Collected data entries
* * * * * * * * *

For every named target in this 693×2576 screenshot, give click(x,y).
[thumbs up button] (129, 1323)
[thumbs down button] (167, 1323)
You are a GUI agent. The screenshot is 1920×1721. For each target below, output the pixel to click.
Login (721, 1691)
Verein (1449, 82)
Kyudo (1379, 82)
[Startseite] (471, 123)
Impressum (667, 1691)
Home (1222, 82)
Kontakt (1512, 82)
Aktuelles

* * * * * * * * *

• WHAT THE TASK REQUIRES
Write out, word for word, the line containing "[thumbs down button] (167, 1323)" and all the lines after it in the entries above, and nothing more.

• ANSWER SPACE
[thumbs down button] (167, 1323)
You are a GUI agent. The screenshot is 1920×1721. For each target below, output the pixel to click.
Login (721, 1691)
Verein (1449, 82)
Kyudo (1379, 82)
[Startseite] (471, 123)
Impressum (667, 1691)
Home (1222, 82)
Kontakt (1512, 82)
Aktuelles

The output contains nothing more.